WHAT IS EXPECTED: Report every line of the material below that contains the string "pixels". Case counts.
___ DATA FOR PROCESSING
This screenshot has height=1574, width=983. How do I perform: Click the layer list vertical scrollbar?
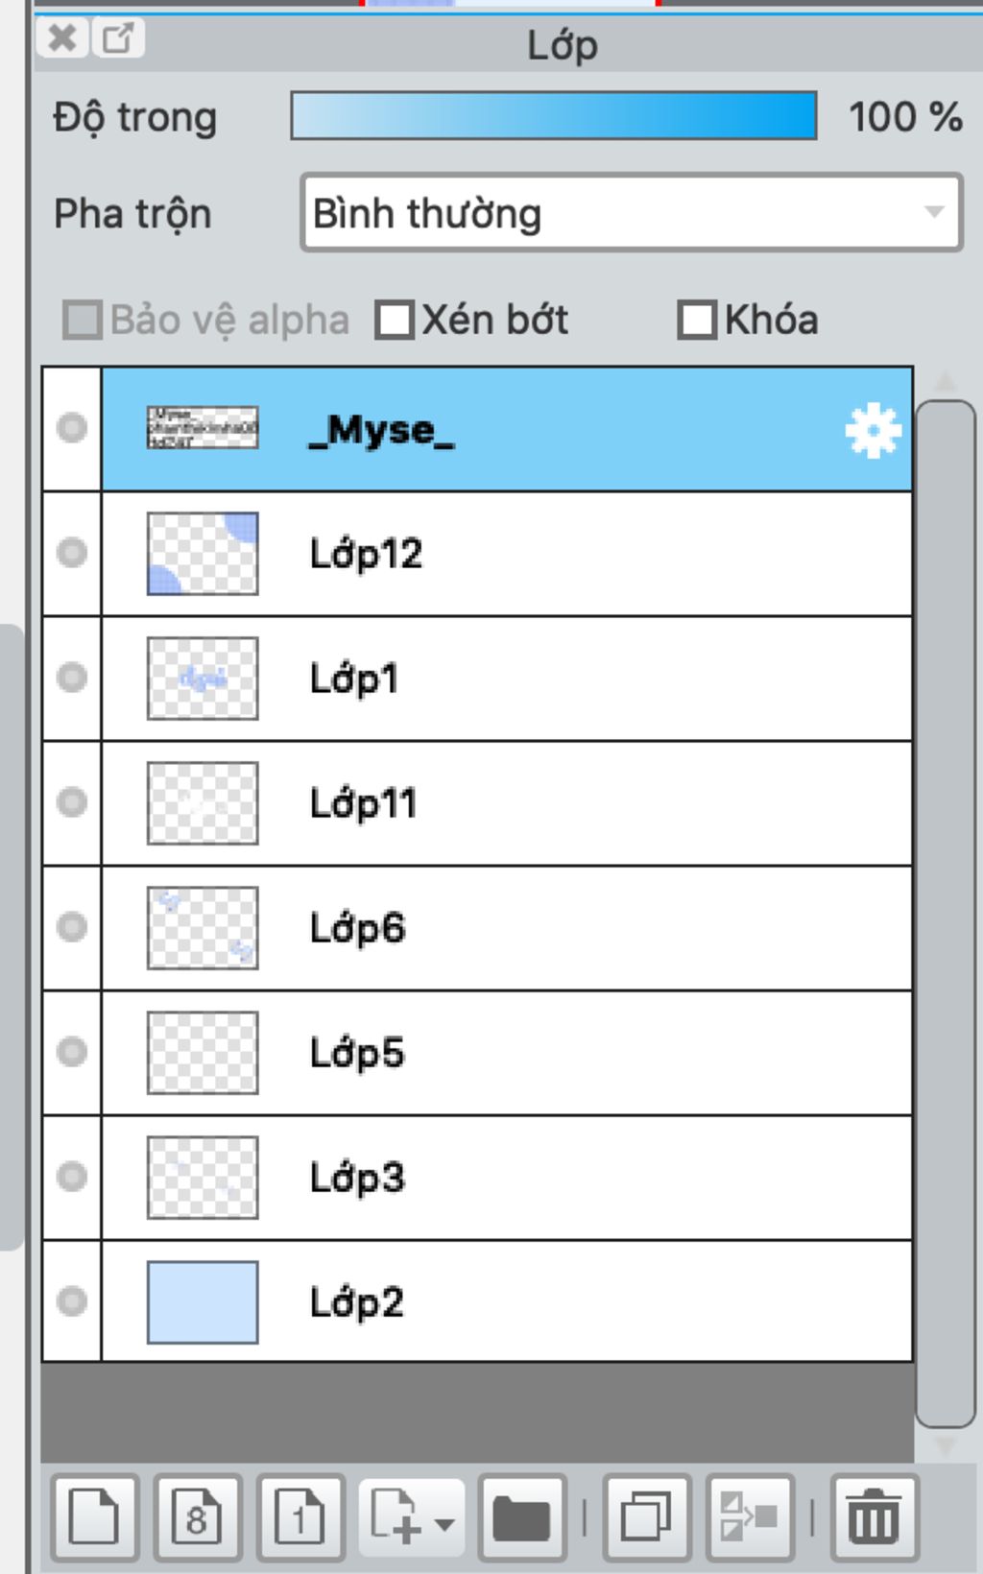[945, 912]
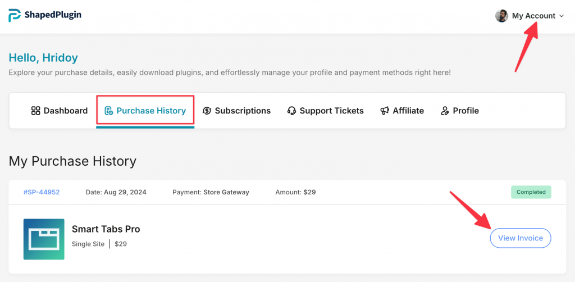Open the My Account menu label

[533, 16]
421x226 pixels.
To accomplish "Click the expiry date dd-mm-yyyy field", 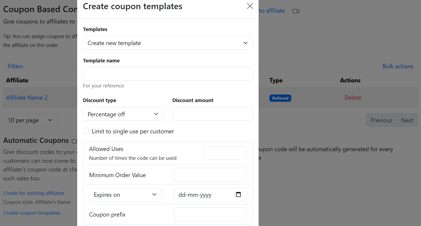I will 205,195.
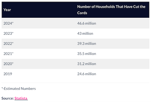Click the word Cords in the header
Viewport: 151px width, 102px height.
[82, 13]
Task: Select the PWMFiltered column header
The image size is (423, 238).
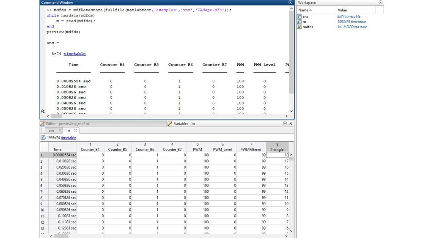Action: (251, 147)

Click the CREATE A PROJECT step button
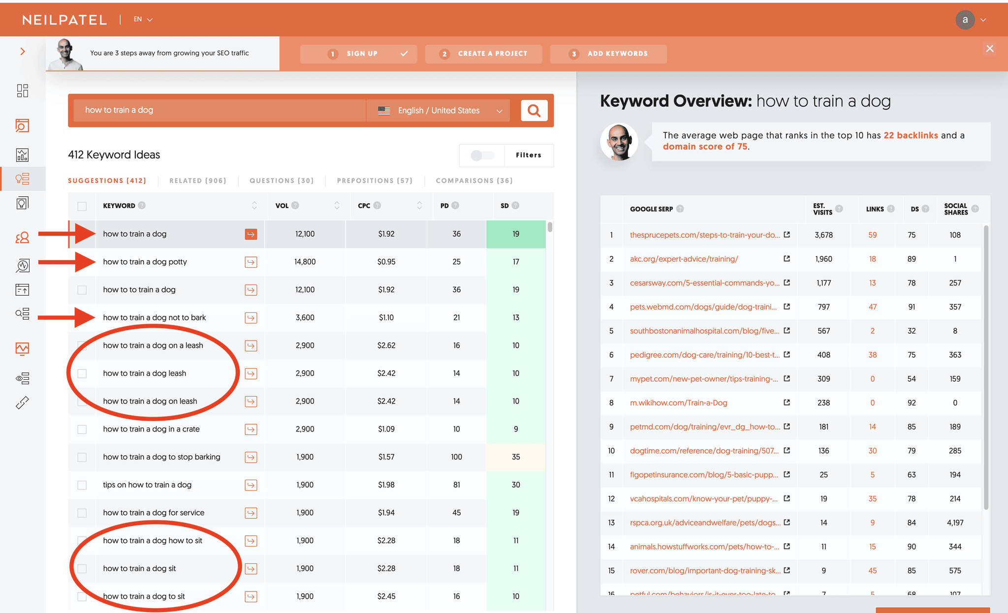[x=483, y=54]
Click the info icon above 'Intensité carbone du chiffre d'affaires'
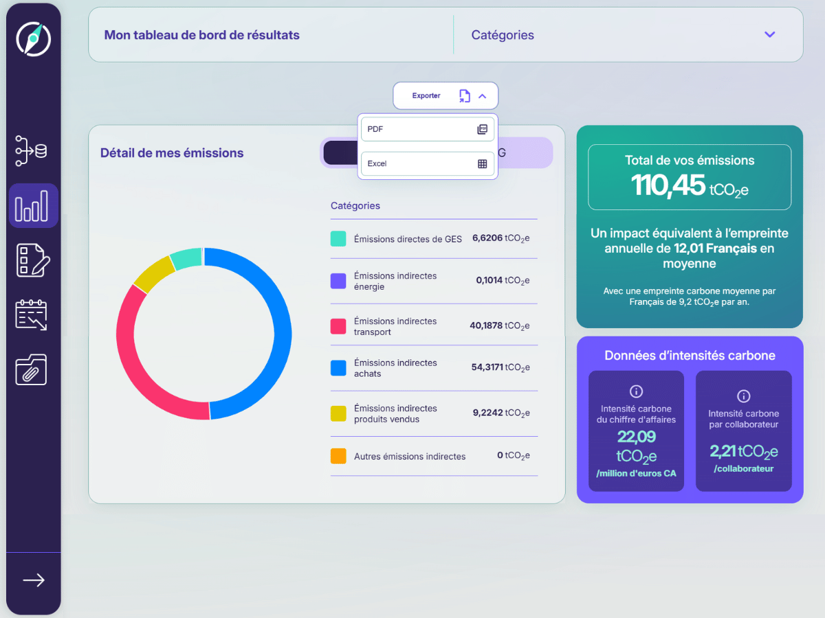 point(636,391)
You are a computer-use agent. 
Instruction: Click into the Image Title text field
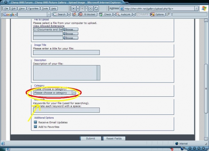tap(66, 53)
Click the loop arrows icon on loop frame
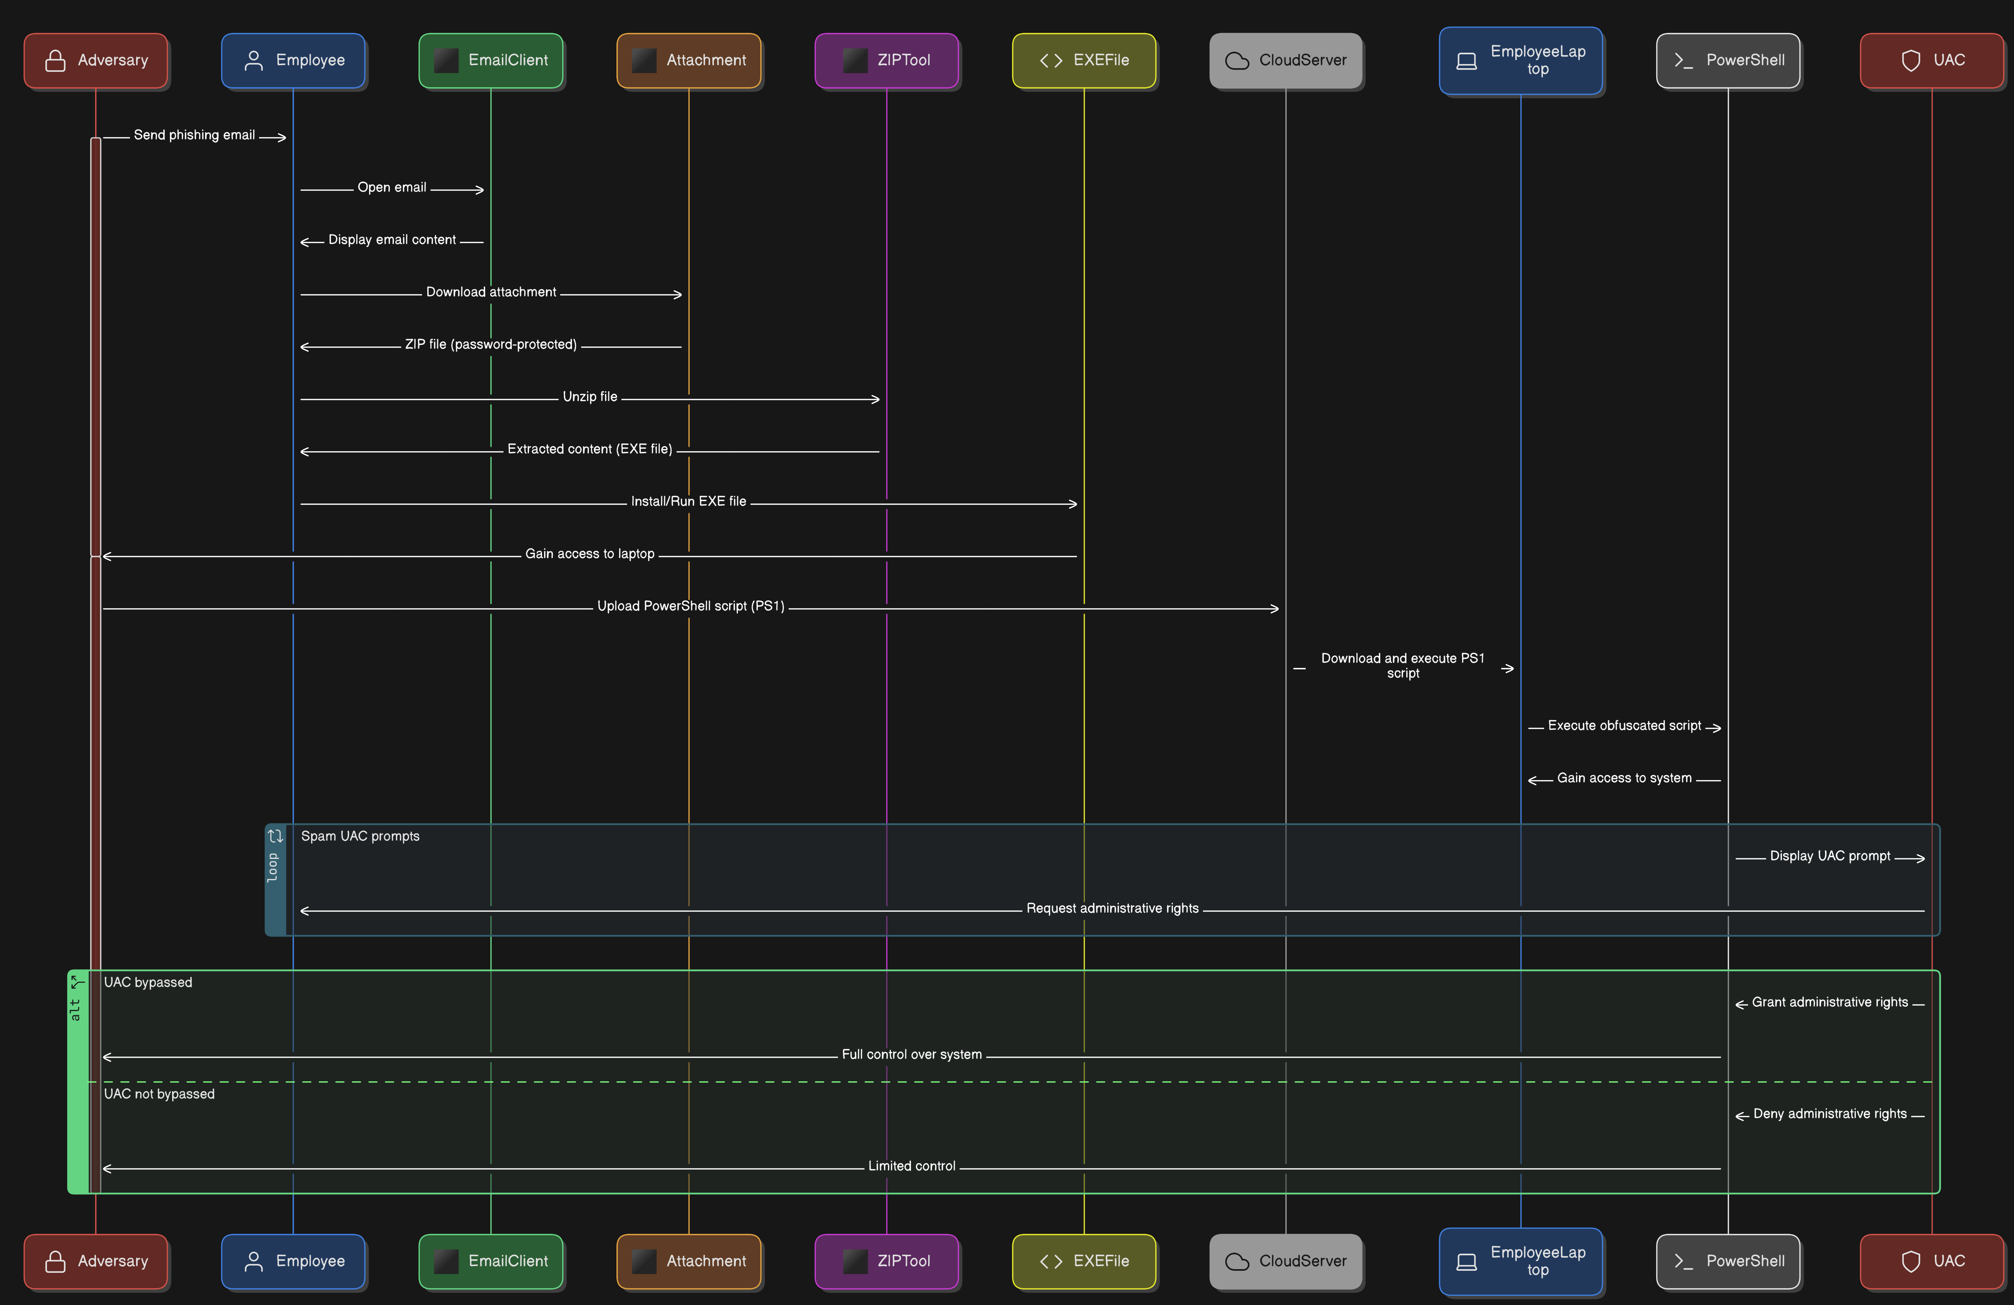This screenshot has height=1305, width=2014. 275,836
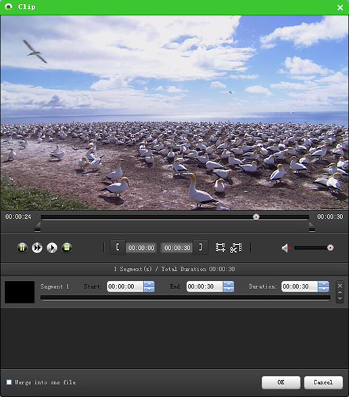Click the playback position knob on timeline
The width and height of the screenshot is (349, 397).
256,217
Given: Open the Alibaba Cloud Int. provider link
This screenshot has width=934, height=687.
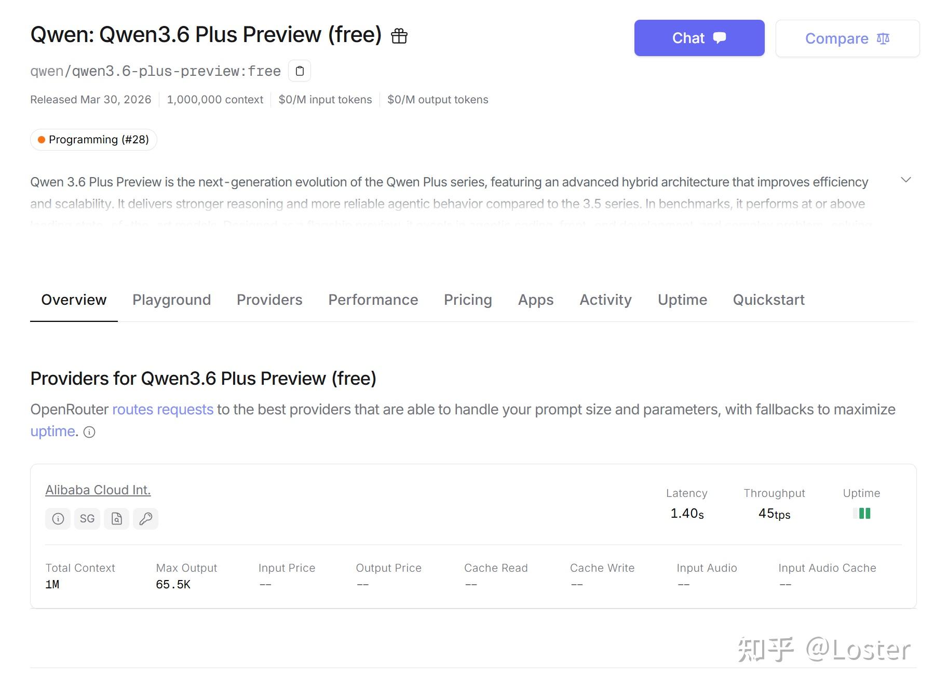Looking at the screenshot, I should coord(98,490).
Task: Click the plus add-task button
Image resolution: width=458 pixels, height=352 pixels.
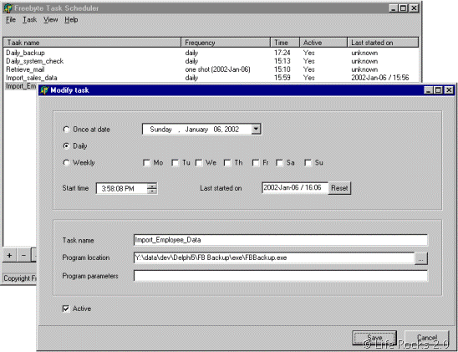Action: pos(9,256)

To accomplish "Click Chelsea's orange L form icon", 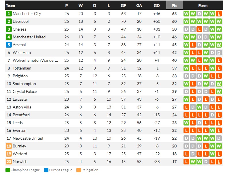I will coord(199,29).
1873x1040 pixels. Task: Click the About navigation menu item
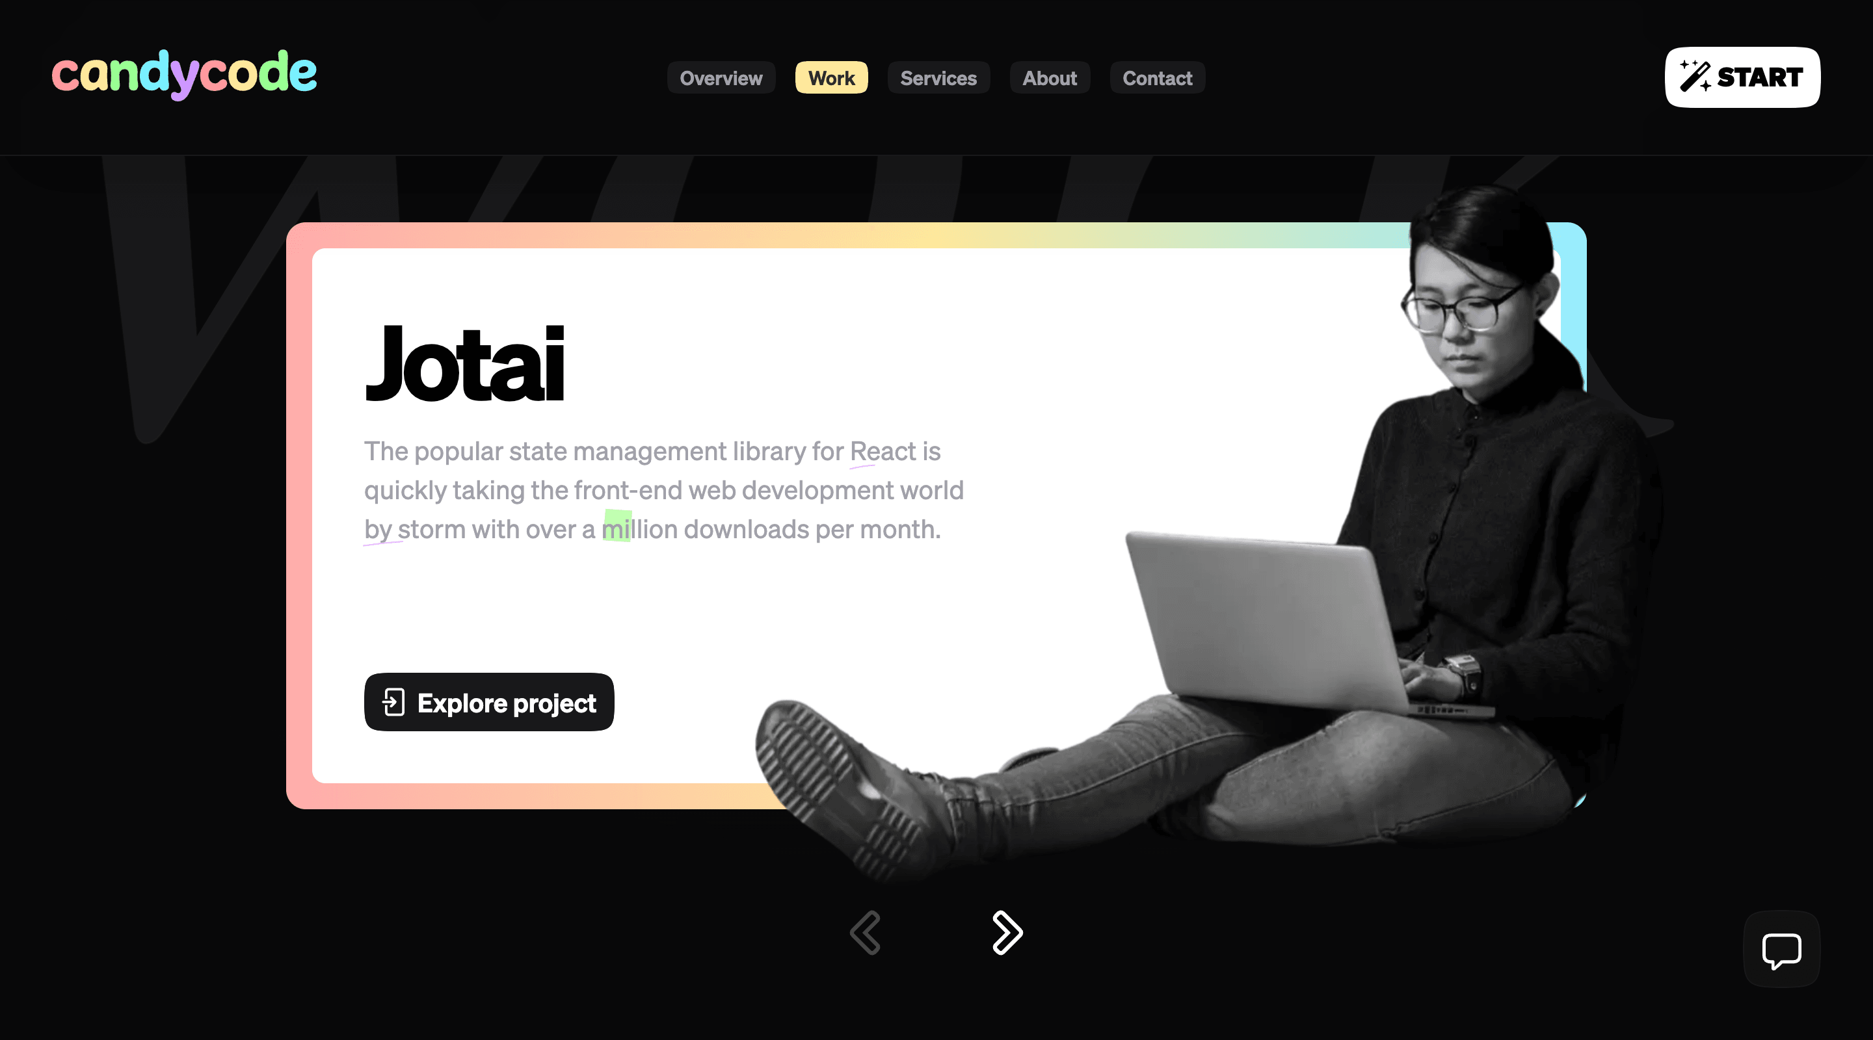pos(1049,78)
______
TASK OUTPUT:
421x226 pixels.
Image resolution: width=458 pixels, height=352 pixels.
1873x1040 pixels. Task: Click the About navigation menu item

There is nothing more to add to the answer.